WHAT YOU ARE ASKED TO DO -> Find each line below where the word "Switch" occurs, and copy it.

DATA SECTION ->
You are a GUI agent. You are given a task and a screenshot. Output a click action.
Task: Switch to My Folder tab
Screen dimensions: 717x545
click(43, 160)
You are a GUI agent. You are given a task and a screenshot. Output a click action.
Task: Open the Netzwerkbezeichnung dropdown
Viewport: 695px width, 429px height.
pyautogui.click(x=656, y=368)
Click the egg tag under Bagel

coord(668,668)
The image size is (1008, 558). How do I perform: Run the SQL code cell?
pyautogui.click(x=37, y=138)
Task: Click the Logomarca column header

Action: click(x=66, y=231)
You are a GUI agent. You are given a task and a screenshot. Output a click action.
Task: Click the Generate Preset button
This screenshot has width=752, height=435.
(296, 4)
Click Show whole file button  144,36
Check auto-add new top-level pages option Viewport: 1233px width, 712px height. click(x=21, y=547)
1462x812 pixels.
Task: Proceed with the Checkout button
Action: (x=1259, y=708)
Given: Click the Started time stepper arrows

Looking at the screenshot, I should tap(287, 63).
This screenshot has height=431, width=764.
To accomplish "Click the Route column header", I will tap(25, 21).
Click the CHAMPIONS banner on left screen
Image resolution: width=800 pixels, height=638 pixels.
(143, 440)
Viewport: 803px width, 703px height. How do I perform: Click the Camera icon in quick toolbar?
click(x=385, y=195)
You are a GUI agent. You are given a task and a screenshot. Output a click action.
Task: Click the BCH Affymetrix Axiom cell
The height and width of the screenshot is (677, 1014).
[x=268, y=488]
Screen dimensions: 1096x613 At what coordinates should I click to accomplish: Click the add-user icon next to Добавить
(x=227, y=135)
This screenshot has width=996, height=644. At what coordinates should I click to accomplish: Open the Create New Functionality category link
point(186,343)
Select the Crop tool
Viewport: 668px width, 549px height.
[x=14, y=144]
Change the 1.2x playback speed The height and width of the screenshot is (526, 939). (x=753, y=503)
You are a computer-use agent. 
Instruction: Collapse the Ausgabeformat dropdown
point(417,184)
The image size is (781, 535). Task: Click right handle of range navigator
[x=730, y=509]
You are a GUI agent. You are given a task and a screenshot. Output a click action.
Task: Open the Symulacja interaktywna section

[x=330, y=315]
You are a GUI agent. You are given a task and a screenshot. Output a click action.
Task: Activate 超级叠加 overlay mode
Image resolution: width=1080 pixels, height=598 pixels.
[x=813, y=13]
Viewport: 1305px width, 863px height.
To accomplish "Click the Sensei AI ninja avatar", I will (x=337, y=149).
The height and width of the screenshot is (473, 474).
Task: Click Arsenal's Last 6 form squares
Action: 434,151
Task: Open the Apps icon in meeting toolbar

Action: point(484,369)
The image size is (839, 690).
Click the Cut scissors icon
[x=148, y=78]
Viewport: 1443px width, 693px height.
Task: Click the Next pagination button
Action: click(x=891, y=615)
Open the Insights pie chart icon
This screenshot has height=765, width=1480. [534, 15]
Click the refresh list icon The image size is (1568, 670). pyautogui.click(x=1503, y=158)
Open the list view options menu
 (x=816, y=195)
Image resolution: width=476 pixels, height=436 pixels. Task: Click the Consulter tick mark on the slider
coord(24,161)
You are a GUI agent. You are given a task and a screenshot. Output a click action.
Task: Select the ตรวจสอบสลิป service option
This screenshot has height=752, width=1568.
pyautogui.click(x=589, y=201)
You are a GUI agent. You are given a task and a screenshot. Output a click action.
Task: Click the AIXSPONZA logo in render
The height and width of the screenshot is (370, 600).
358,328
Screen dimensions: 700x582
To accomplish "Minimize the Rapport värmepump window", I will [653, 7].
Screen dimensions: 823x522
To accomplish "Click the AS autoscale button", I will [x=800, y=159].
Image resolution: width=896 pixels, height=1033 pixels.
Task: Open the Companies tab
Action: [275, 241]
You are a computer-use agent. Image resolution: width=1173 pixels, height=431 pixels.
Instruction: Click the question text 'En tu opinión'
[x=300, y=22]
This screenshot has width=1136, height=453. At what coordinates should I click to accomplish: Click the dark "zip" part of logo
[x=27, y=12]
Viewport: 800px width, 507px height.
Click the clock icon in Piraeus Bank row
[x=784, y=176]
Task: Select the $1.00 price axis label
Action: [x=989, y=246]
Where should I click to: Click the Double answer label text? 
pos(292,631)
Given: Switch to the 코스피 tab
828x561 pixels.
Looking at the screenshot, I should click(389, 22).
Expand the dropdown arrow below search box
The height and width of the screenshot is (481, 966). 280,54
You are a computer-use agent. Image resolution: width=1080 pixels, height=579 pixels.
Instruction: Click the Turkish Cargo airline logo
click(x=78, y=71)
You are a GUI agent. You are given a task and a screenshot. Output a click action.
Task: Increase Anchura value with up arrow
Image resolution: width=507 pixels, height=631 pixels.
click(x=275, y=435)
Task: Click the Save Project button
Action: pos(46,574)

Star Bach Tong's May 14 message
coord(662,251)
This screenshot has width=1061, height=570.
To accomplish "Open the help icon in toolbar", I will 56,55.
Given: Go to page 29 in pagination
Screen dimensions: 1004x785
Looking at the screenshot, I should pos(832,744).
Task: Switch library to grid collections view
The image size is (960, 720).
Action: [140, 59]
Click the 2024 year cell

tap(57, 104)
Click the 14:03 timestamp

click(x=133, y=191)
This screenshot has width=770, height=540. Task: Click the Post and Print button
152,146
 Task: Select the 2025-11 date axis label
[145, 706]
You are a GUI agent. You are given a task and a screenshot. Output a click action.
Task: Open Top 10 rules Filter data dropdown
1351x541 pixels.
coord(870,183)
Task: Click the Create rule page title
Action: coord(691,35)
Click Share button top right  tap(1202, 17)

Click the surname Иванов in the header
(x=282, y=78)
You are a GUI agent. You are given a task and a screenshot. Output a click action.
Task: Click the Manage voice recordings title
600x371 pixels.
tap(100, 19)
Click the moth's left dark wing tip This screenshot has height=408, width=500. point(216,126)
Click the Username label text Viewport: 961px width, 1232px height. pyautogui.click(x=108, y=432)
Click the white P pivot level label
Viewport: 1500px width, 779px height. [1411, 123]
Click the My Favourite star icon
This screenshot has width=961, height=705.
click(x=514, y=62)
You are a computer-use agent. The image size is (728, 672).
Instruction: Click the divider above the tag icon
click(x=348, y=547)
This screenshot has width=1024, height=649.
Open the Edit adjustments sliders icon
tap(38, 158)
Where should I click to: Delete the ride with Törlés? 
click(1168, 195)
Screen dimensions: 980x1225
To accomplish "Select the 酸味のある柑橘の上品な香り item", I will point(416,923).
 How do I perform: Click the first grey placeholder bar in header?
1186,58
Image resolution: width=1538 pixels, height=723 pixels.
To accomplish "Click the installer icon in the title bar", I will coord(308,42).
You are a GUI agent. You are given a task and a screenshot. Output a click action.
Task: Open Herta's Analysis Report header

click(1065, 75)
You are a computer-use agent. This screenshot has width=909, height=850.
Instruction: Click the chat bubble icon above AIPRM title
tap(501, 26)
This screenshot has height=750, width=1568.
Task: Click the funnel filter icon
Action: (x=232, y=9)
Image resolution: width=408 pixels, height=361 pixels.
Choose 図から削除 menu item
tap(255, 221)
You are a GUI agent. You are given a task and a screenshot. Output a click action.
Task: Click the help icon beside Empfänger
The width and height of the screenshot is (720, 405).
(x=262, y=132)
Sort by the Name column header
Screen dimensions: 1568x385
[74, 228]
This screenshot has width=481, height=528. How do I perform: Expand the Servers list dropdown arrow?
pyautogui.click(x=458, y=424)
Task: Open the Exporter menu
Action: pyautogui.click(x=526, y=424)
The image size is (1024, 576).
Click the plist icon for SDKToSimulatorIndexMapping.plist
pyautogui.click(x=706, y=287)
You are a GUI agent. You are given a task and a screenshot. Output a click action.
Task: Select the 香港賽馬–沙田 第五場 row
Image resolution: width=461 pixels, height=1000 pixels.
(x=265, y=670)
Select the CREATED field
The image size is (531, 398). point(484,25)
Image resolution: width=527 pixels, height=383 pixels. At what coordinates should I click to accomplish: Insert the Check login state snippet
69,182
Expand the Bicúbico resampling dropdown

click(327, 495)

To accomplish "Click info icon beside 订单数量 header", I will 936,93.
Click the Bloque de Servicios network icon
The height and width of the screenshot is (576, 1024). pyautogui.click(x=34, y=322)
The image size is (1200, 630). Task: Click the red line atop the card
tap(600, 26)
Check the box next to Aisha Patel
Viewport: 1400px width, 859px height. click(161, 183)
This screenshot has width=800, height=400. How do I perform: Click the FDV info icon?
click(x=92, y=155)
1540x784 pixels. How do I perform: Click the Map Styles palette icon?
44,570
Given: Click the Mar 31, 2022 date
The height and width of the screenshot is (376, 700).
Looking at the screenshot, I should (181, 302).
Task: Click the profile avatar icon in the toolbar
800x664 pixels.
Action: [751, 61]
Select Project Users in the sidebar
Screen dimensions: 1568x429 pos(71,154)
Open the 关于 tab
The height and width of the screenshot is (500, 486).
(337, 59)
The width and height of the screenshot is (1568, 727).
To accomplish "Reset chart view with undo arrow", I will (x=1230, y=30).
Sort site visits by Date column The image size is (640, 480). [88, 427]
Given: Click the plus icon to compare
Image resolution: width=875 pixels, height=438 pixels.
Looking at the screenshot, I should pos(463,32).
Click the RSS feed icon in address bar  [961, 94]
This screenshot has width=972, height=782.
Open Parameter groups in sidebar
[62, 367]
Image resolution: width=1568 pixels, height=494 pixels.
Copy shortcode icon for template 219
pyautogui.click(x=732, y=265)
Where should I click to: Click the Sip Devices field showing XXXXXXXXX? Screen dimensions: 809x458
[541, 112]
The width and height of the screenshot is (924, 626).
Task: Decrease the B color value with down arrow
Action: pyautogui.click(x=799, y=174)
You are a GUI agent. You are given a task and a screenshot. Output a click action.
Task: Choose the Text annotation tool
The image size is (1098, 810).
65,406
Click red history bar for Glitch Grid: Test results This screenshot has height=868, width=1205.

SOLUTION ->
Task: Switch to My Folder tab
Given: Switch to the 코스피 tab
Task: Switch library to grid collections view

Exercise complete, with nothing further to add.